Cal prices make little sense to the masses of folks who can’t ever afford them. Agents talk up the homes as if no crisis exits and everyone expects to pay top dollar for the privilage to live in Cal?
Even more bizarre is the notion that it is somehow in the interest of federal taxpayers in Flyover Country to guarantee loans of over $700,000 to help California millionaires buy “affordable housing.”
$700,000 to help California millionaires ”
Strawberry pickers can’t afford these anymore ?
….. a group of Central Valley realtors said he’s not alone - calling the short sale process ‘broken.’”
When one looks at the opportunities for fraud in the short sale process, one wonders why a bank would ever agree to such a transaction without recourse to the seller. Do California short sellers somehow get to walk away?
Do California short sellers somehow get to walk away?
It would be similar to foreclosure.
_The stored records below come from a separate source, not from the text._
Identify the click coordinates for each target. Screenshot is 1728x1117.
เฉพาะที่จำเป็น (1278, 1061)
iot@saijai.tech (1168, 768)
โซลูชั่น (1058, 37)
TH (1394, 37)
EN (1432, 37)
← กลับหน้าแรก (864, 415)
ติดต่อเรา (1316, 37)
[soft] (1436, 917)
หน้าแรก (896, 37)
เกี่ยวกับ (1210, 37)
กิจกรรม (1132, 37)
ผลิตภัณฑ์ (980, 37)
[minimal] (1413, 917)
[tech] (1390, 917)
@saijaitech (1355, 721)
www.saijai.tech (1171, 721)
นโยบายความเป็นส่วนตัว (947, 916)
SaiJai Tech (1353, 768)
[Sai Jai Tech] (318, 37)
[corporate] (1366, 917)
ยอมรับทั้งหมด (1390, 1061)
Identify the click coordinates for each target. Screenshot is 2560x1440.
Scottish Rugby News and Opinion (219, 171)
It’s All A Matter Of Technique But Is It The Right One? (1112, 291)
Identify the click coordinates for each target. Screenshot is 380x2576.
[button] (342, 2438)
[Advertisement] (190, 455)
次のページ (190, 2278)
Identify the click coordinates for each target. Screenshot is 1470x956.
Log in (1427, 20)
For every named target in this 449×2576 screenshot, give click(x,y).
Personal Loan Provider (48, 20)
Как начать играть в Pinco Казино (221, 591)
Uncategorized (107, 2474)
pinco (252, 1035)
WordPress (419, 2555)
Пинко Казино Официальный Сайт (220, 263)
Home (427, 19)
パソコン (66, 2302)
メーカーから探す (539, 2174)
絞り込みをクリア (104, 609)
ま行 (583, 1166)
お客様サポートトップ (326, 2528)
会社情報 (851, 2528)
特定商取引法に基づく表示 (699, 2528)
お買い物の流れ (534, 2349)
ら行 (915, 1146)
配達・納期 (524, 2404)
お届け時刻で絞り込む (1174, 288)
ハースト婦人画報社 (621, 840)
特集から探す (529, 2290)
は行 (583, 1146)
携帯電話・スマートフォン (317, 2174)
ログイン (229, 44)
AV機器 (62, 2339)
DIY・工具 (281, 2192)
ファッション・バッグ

If the buyer is on an original, purchase price loan, the answer would generally be yes. The advantage for the lender is that they don’t have to sell the property and would generally get more for the property than through a foreclosure. However, if they don’t want to sell the property any time soon…
“As for being able to own a house again,…”
I read a popular blog post with the title, “Why I Would Rather Shoot Myself in the Head Than Own a Home”
It made sense. … especially from an accounting perspective. People don’t like to hear it though. When have they ever?
The comments about it reminded me very much of what the HBB has discussed over the years and I was constantly reminded of the HBB as I read the comments.